The room is a dusty store of old books, clothes, knick-knacks and files, and its yellowed, swirly-patterned wallpaper, peeling at the edges, exudes an old-school France. It’s difficult to ascertain exactly what belongs to Philippe and what belongs to his late mother, who used to own the flat. One thing’s for sure: The recent issues of Français D’Abord, the National Front publication, stacked on the corner of his table, have not been inherited from his parent.
Philippe turns on the television with the remote control and flicks through a few channels before settling on one. He pours himself a glass of wine and offers me one, smiling avuncularly, and I’m trying to work out whether what just happened in the kitchen actually just happened, but Jean-Marie Le Pen’s grinning face on the front of Français D’Abord is confirming for me that it did.
As we eat, we watch a documentary about the sinking of a fishing boat off the Brittany coast and possible foul play involved. There’s an interview with a widow of one of the fisherman that perished, a pretty black woman. While she laments the loss of her husband, Philippe chips in with his two penn’orth.
“It never ceases to amaze me how stupid the Bretons are. They seem to find Negresses attractive. The Bretons are a bunch of morons, that’s what I say.”
He looks over to me, shaking his head.
It’s a bit difficult to stomach now, both the food and the conversation, and so I decide to call it a night. As I excuse myself, I ask to borrow some copies of the magazines by way of some enlightening bedtime reading. Philippe is only too happy to oblige.

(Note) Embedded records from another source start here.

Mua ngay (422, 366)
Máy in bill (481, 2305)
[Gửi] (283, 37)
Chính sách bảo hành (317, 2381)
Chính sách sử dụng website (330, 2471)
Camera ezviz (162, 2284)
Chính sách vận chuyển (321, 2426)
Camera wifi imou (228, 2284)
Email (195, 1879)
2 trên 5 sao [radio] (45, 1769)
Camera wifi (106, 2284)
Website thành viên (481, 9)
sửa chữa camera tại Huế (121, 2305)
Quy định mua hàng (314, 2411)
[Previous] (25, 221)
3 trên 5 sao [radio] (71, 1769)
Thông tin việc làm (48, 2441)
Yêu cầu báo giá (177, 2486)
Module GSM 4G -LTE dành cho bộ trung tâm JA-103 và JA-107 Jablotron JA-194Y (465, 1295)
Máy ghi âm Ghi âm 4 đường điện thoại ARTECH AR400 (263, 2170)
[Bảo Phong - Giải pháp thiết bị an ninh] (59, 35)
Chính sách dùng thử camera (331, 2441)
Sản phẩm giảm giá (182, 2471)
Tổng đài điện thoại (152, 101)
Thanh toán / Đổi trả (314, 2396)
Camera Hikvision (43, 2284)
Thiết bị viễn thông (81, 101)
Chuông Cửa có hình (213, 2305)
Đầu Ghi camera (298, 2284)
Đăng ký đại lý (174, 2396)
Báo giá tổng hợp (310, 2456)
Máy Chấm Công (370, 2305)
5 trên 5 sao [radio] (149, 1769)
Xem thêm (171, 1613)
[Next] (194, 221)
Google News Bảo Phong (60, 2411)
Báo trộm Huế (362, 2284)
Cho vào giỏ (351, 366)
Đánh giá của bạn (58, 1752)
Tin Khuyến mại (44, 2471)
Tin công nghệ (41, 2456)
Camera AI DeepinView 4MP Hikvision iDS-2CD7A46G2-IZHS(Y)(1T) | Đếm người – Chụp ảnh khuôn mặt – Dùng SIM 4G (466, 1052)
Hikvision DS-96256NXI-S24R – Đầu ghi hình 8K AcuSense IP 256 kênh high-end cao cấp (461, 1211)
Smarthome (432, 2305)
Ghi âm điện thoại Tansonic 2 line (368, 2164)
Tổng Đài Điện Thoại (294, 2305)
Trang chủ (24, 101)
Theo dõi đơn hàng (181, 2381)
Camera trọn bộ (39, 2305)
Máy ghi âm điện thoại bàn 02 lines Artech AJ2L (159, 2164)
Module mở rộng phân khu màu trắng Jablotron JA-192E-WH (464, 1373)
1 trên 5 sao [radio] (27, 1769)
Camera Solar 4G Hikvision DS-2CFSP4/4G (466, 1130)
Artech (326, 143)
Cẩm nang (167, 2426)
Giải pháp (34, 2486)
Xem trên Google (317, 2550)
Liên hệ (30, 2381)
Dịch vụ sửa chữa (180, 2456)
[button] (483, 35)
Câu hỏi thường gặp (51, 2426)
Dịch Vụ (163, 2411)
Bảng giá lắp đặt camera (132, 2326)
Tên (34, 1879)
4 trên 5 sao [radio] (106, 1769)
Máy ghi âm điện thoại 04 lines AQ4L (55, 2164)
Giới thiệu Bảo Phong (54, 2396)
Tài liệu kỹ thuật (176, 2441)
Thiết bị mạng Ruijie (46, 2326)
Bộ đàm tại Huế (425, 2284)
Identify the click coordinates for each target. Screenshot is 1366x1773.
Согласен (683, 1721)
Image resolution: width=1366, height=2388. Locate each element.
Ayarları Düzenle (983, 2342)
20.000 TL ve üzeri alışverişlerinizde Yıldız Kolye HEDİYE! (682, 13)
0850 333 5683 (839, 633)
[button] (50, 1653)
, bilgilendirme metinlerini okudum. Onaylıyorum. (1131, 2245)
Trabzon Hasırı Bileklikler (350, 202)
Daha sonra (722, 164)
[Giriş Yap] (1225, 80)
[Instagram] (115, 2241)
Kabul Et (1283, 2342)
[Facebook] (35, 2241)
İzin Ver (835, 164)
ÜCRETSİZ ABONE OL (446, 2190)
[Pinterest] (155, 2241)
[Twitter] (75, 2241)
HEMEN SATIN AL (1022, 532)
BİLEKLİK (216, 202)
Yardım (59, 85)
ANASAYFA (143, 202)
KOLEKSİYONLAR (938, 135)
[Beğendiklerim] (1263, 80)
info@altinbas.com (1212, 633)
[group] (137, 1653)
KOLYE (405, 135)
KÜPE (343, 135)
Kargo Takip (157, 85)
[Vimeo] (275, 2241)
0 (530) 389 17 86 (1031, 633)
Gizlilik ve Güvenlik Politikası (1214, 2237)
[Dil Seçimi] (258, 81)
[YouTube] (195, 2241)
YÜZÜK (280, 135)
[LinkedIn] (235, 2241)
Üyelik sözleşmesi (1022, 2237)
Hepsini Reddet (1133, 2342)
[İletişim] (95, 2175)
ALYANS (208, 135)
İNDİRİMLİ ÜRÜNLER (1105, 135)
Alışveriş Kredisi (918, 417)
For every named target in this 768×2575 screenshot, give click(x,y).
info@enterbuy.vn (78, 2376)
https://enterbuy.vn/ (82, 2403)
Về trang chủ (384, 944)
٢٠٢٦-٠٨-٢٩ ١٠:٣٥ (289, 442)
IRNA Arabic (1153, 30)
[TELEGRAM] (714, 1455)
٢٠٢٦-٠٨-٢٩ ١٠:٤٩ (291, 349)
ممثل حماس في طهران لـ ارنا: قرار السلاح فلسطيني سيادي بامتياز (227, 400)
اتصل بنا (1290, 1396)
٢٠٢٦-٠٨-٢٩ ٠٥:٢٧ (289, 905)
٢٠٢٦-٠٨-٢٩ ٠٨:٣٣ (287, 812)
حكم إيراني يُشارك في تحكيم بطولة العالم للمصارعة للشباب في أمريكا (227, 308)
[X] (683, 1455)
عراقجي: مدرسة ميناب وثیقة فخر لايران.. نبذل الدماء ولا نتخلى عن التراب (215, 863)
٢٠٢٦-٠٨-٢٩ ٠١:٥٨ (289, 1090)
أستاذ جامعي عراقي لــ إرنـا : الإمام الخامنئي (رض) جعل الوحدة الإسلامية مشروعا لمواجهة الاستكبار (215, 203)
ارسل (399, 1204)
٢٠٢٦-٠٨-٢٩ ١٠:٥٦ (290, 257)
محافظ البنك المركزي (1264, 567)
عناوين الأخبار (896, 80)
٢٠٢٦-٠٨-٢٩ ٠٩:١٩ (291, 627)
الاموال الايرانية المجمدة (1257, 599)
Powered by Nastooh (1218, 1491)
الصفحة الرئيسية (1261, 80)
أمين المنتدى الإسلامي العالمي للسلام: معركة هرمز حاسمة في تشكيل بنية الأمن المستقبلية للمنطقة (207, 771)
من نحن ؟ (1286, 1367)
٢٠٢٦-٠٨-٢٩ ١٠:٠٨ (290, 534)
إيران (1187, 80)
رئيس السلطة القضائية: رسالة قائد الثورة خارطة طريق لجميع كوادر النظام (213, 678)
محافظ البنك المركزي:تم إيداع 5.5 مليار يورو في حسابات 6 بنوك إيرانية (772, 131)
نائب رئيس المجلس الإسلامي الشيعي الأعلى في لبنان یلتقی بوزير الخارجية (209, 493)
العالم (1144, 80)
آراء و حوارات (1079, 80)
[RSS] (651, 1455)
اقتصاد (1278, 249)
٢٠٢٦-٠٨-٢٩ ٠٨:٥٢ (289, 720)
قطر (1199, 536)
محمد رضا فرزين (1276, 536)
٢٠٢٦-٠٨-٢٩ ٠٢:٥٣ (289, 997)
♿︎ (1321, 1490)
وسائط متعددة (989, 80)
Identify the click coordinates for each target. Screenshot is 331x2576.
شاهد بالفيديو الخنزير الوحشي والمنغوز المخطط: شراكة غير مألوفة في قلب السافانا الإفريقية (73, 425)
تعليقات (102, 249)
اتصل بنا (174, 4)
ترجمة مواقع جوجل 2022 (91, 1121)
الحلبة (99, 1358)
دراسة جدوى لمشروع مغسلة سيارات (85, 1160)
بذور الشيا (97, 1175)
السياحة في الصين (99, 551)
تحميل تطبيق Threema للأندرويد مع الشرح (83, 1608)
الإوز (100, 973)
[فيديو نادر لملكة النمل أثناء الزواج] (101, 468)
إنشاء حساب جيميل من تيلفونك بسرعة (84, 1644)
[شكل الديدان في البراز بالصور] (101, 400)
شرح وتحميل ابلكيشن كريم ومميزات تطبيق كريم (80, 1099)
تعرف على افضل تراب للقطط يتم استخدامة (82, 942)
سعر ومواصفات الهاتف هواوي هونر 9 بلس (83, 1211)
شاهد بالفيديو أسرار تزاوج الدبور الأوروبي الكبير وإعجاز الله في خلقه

In bed, I flick through the pages and similar stories crop up again and again, namely about the alleged spiralling of ‘anti-French’ attacks carried out by youths of North African descent.
I lay awake and ponder the dilemma I find myself in, trying to digest the fact that my landlord is a member of a far right organisation and I’m indirectly supporting them since my rent could feasibly be used to fund his subscription. I’d rather not be doing that, but then it’s taken so long for me to find a place to live, I don’t want to have to go through that jobless-homeless scenario again.
The next morning, I wake up to the sound of rainwater tap-tapping on the roof and trickling down the gutter next to my window. I half-open an eye and can see that I fell asleep without turning off my bedside lamp.
I suddenly remember that during the night I had a dream in which I find out that my landlord/occasional flatmate is a foul-mouthed racist and the discovery doesn’t make me feel too good.
I wriggle over to the side of the bed to turn the lamp off, and in doing so something falls off the duvet on to the floor. I look down and see that it’s a copy of Français D’Abord.
I take a deep breath and plop my head back down on the pillow, not really feeling at all like facing the day.
ABOUT THE AUTHOR:

3:AM co-editor Steven Rogers fell into the oft-followed career path of many a language graduate, that of teaching and translating. He has lived and worked in Perpignan, Pamplona and Paris, teaching English for three years at the Sorbonne. He now earns his keep as a Dublin-based journalist. At the weekends he is Bedwhisperer.